Pagi itu. Bajuku compang-camping bak gelandangan saat mengetuk Pos Jaga Petugas Du.

Cuma penampilan luar saja, sebab titel Pembunuh Naga sudah meregenerasi semua luka serta memulihkan kondisi tubuhku—seketika.

“Seben-taaar!” Kudengar sahutan dari dalam, dari suaranya macam orang baru bangun tidur atau masih mengantuk.

Tapi, bodo amat. Pokoknya aku harus segera bersembunyi di dalam padepokan sebelum aliansi berhasil menyusul kemari. “Petugas Du, cepat buka gerbangnya. Aku mau masuk!”

“Iya-iya, hoaam ….”

‘Hei! Bisakah kau bicara pakai nada profesional?’ Ah, lupakan! Sudah syukur orang ini mau muncul. “Minggir Petugas Du, aku harus segera masuk—”

“Eit-eit!”

Ada apa. “Kenapa menghalangiku?”

“Instruksi Kepala Perguruan, padepokan ditutup selama masa libur murid-murid,” katanya dengan wajah mendongak bak penguasa, tepat di depanku.

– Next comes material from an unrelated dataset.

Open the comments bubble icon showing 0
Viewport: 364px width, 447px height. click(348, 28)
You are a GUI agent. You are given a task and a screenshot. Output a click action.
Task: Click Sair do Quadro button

Cih! Aku tahu tujuan aslimu, tapi lebih baik pura-pura dulu. “Lantas?”

“Kau murid perguruan, seharusnya dirimu pergi berlibur di waktu ini, kan? Kenapa malah datang kemari? Sekarang belum diizinkan masuk!”

Hem, orang ini benar-benar menjiwai. Aku diam, dia pun ikut bisu. 

‘Arghhh! Apa kita cuma bakal saling tatap di pintu begini?’ batinku, ‘Menyebalkan. Kalau bukan karena sedang buron, aku malas meladenimu, tahu.’ Terserahlah. “Ehem … semoga ini bisa melonggarkan kunci pintu gerbang, ya, Petugas Du.”

“Hei! Apa ini maksudnya? Kau ingin menyuapku, ya?” 

Apa? masih kurang? Meh. Dasar lintah, sok jual mahal kau, Petugas Du. 

“Ah, maaf …, bukan maksudku begitu. Ini hanya hadiah kecil. Tolong, ya, aku sedang ingin menghabiskan liburan di perguruan.” 

Kuharap segitu cukup dan kita bisa segera sepakat. 

“Hanya itu saja, boleh?”

“Hem ….” Buat apa kau pura-pura mikir, aku tahu aslimu. “Sebenarnya agak berat, tapi tidak bagus juga jika menolak maksud baik seseorang, kan? Baiklah, kau boleh masuk.”

Yes. “Terima kasih, Petugas Du—”

“Eit-eit-eit!”

Kenapa tanganmu masih menghadangku? Jangan bilang kau mau uang lebih, aku sudah membayarmu pakai koin emas, Kampret. “Apa lagi, Petugas Du?”

“Ini hanya antara kita saja, apa kau melihat petugas ‘Du’ membukakan gerbang buatmu?” 

Hallah. Lucu mendengarmu menanyakan itu sambil tunjuk diri sendiri. Geli.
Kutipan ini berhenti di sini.